Your kitten may take several short naps a day (between five and 15 minutes at a time) where she’s getting mostly light sleep. She may wake easily at sudden sounds, delicious smells, or if you touch her unexpectedly. Studies show that up to 75% of the time a kitten spends asleep is in this “light sleep.” In other words: Cat naps.
After large meals or vigorous play sessions, your kitten may take a longer period of rest to recover. Your kitten may sleep for a few hours, uninterrupted. Your kitten may be so comfortable and tired that she’ll stretch herself out, expose her belly, and even snore.

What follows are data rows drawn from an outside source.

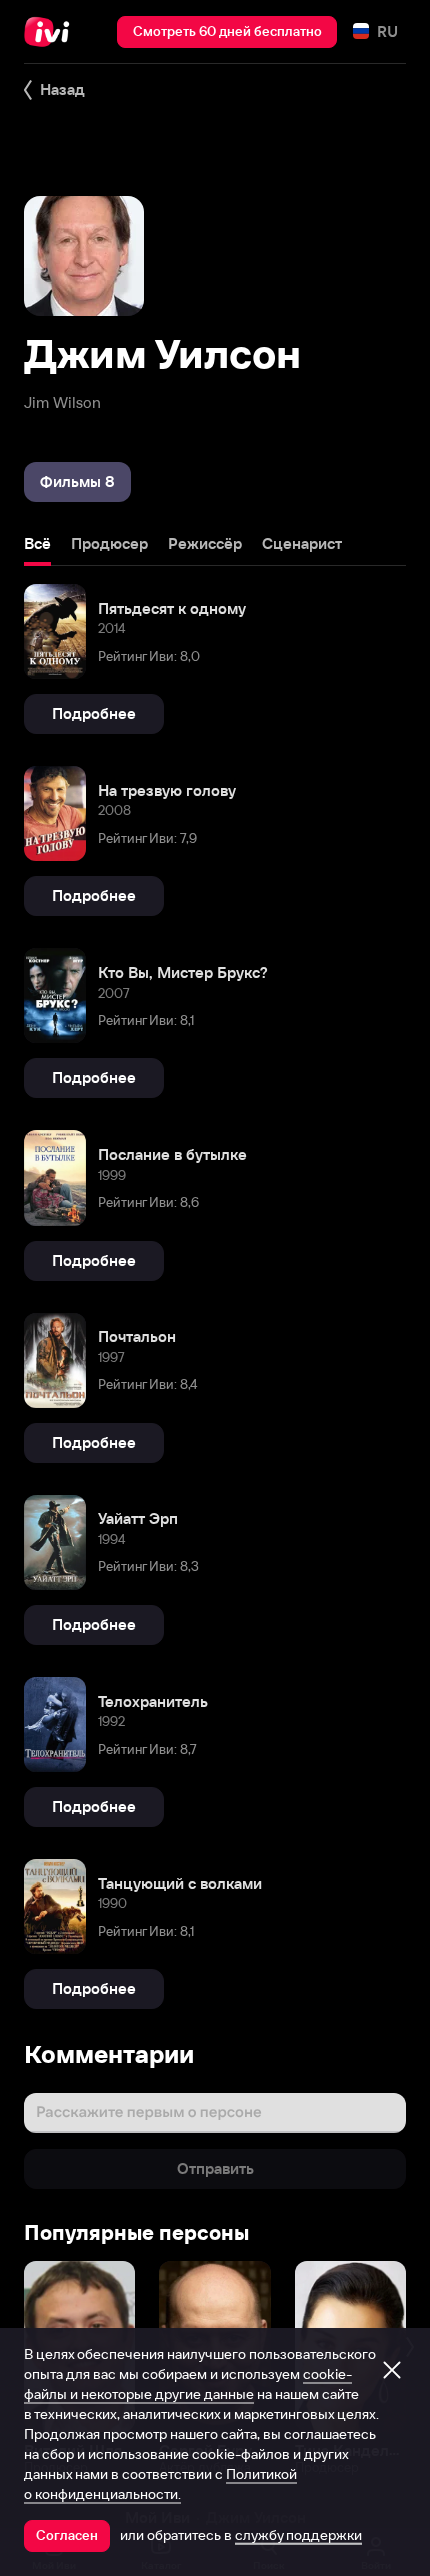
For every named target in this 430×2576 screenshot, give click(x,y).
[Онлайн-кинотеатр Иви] (51, 32)
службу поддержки (298, 2535)
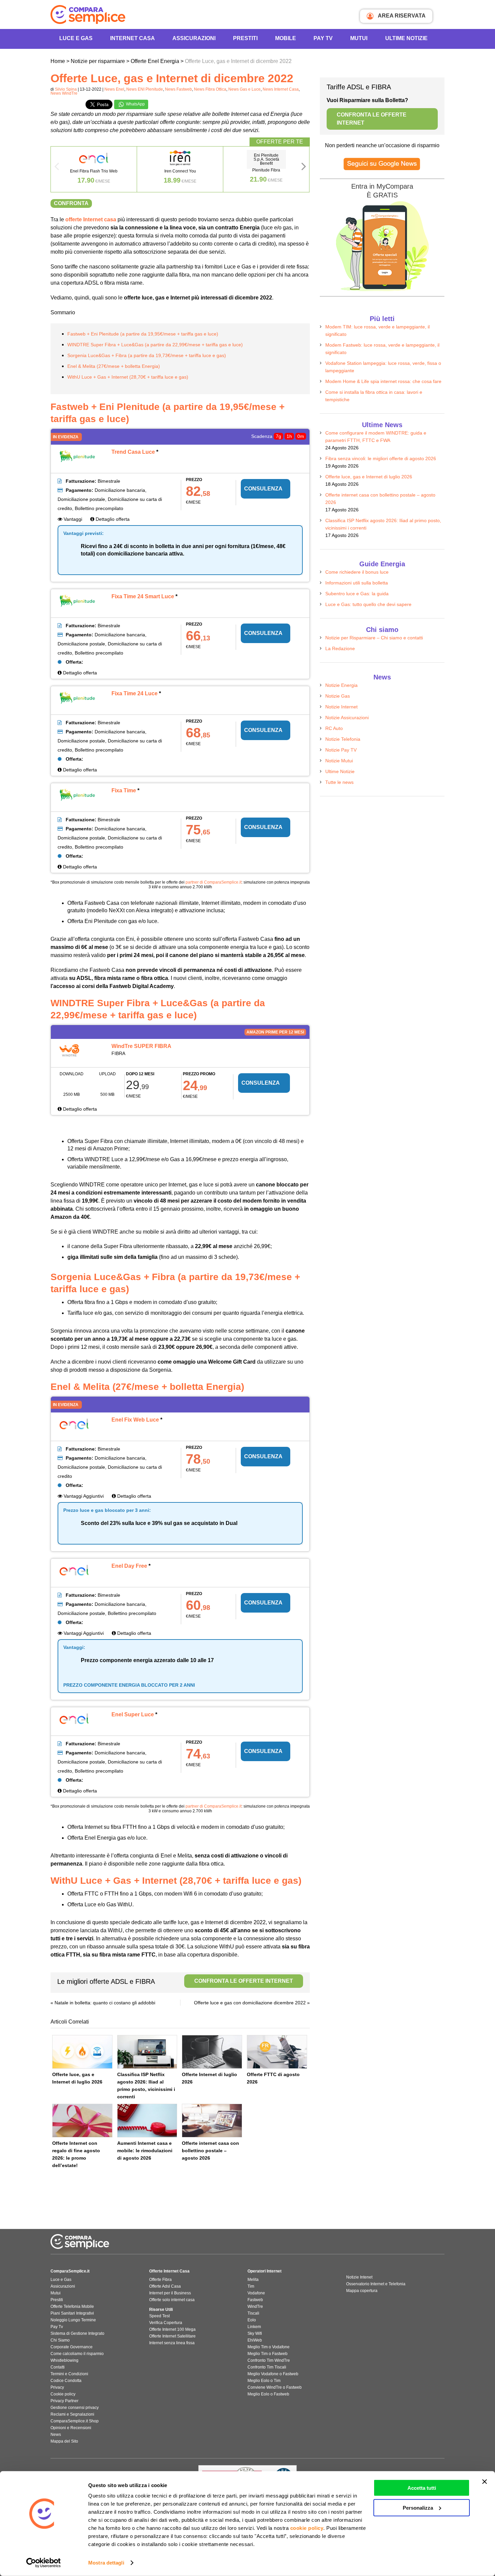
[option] (94, 169)
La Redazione (340, 648)
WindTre (255, 2306)
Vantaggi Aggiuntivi (83, 1496)
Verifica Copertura (165, 2322)
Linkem (254, 2326)
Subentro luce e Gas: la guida (357, 593)
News (56, 2434)
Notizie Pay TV (341, 750)
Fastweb (255, 2299)
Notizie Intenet (359, 2277)
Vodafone (256, 2293)
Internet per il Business (170, 2293)
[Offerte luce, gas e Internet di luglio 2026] (82, 2052)
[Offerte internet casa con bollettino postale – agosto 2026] (212, 2120)
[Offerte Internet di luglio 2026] (212, 2052)
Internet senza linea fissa (172, 2343)
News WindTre (64, 93)
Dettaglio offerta (112, 519)
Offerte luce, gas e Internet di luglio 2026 (368, 476)
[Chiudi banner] (484, 2481)
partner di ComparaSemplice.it (213, 882)
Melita (253, 2279)
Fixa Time (123, 790)
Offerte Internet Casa (169, 2271)
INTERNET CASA (132, 38)
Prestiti (245, 38)
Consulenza (263, 488)
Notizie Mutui (339, 760)
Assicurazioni (194, 38)
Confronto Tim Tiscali (267, 2367)
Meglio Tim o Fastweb (268, 2353)
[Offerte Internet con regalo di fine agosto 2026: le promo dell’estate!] (82, 2120)
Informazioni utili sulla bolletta (356, 582)
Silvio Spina (66, 89)
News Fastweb (178, 89)
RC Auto (334, 728)
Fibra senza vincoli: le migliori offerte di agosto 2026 (380, 458)
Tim (251, 2286)
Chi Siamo (60, 2340)
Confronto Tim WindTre (269, 2360)
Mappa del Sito (64, 2441)
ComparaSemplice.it (70, 2271)
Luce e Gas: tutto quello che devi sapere (368, 604)
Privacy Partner (64, 2400)
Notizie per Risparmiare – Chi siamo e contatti (374, 637)
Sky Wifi (255, 2333)
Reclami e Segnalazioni (72, 2414)
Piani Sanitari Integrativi (72, 2313)
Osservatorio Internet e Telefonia (375, 2284)
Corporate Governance (72, 2347)
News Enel (114, 89)
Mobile (285, 38)
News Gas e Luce (244, 89)
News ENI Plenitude (144, 89)
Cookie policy (63, 2394)
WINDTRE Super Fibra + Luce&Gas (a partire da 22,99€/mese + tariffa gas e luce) (155, 344)
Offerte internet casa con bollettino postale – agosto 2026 (210, 2150)
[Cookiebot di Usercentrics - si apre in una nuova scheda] (43, 2563)
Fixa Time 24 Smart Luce (142, 596)
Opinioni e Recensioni (71, 2427)
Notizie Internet (341, 706)
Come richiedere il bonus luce (357, 572)
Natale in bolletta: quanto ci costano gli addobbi (105, 2002)
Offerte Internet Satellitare (172, 2336)
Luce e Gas (76, 38)
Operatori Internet (265, 2271)
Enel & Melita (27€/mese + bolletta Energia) (113, 366)
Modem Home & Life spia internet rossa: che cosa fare (383, 381)
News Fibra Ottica (210, 89)
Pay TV (323, 38)
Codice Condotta (66, 2380)
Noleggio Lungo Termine (73, 2320)
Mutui (358, 38)
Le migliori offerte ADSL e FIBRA (175, 1981)
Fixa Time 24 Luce (134, 693)
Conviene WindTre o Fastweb (275, 2387)
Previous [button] (56, 168)
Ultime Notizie (406, 38)
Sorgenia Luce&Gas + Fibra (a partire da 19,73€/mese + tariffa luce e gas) (146, 355)
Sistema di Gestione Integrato (77, 2333)
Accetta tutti (421, 2488)
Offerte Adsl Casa (165, 2286)
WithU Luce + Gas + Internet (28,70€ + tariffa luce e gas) (127, 377)
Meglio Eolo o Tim (264, 2380)
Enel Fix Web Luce (135, 1420)
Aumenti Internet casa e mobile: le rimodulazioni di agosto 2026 (144, 2150)
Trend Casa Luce (133, 452)
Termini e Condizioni (69, 2374)
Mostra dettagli (106, 2563)
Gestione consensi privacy (75, 2407)
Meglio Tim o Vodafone (269, 2347)
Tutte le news (339, 782)
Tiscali (253, 2313)
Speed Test (159, 2316)
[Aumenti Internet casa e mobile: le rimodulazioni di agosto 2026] (147, 2120)
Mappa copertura (361, 2290)
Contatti (58, 2367)
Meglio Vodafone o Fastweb (273, 2374)
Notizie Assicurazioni (347, 717)
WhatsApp (135, 104)
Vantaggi (72, 519)
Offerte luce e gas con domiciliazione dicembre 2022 (250, 2002)
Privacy (57, 2387)
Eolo (252, 2320)
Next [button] (303, 168)
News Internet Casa (281, 89)
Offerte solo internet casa (172, 2299)
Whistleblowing (64, 2360)
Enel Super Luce (132, 1714)
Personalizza (418, 2507)
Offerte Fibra (160, 2279)
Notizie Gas (337, 696)
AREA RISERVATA (401, 16)
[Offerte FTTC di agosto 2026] (277, 2052)
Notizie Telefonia (342, 739)
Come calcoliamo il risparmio (77, 2353)
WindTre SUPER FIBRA (141, 1046)
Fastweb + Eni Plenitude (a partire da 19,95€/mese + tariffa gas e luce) (142, 334)
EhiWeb (255, 2340)
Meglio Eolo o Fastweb (268, 2394)
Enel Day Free (129, 1566)
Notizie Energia (341, 685)
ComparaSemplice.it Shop (75, 2421)
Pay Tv (57, 2326)
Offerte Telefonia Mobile (72, 2306)
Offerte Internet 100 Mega (172, 2329)
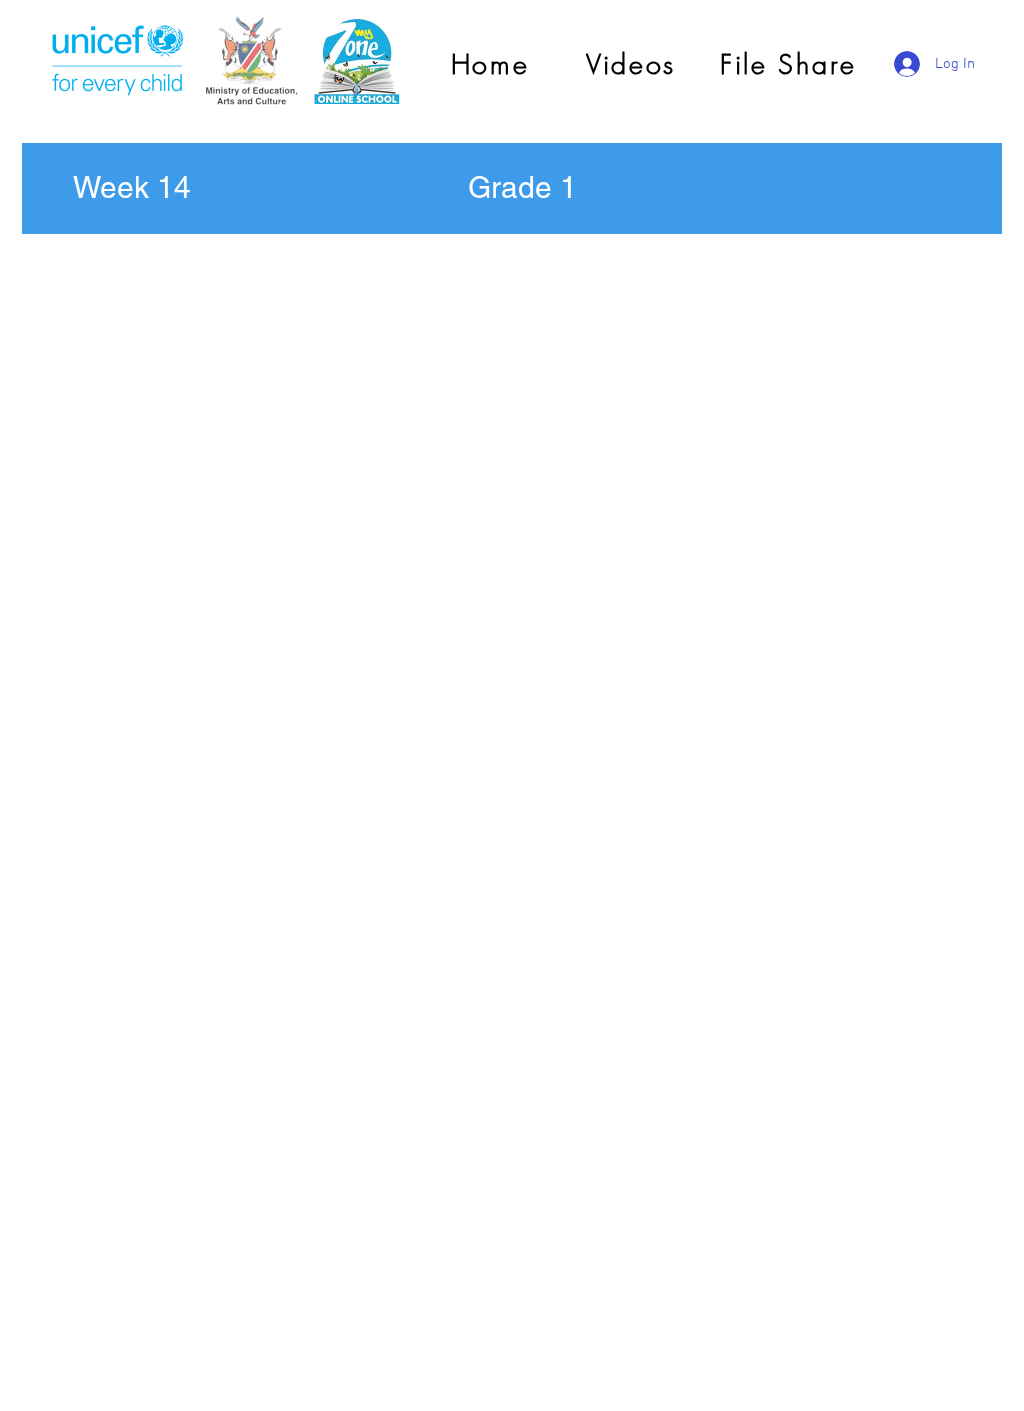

A Kitten’s Favorite Places to Take a Nap
Until your kitten is about four weeks old, she’ll prefer to sleep close to her mother and siblings, as they provide an insatiable warmth and sense of comfort to young kittens. As your kitten gets older, she’ll look to recreate these feelings as she naps—looking for areas of your home that are both warm and safe.
Some of your kitten’s favorite snooze spots may include:
- On (or next) to you or another pet in the house
- In your bed or on your clothing (because it smells like you)
- A basket, box, or small kitten bed
- Atop a blanket (with a warm water bottle, if it’s cool)
- On the window sill or a beam of sunlight on the carpet
Your first few months with your kitten are crucial for setting rules and building healthy sleep habits that extend into adulthood. For example, it won’t be easy to train your six-month-old kitten to sleep in her bed if you’ve allowed her to sleep in yours for nearly half a year.
A warm water bottle, a piece of your clothing (worn), catnip, a toy, or even treats on your kitten’s bed can help you teach her where she’ll catch her Zs from now on.
Your kitten may spend 22 hours a day snoozing, but this need for sleep doesn’t slow much as your kitten gets older. Many full-grown adult cats still dedicate 12-20 hours a day to sleep.
While these sleep habits may seem excessive from a human perspective, they’re merely instinctual for your beloved cat. Both cats and kittens sleep up to 90% of the day to save up energy for “hunting” and keep warm on chilly or stormy days—even if your cat has always been an indoor cat.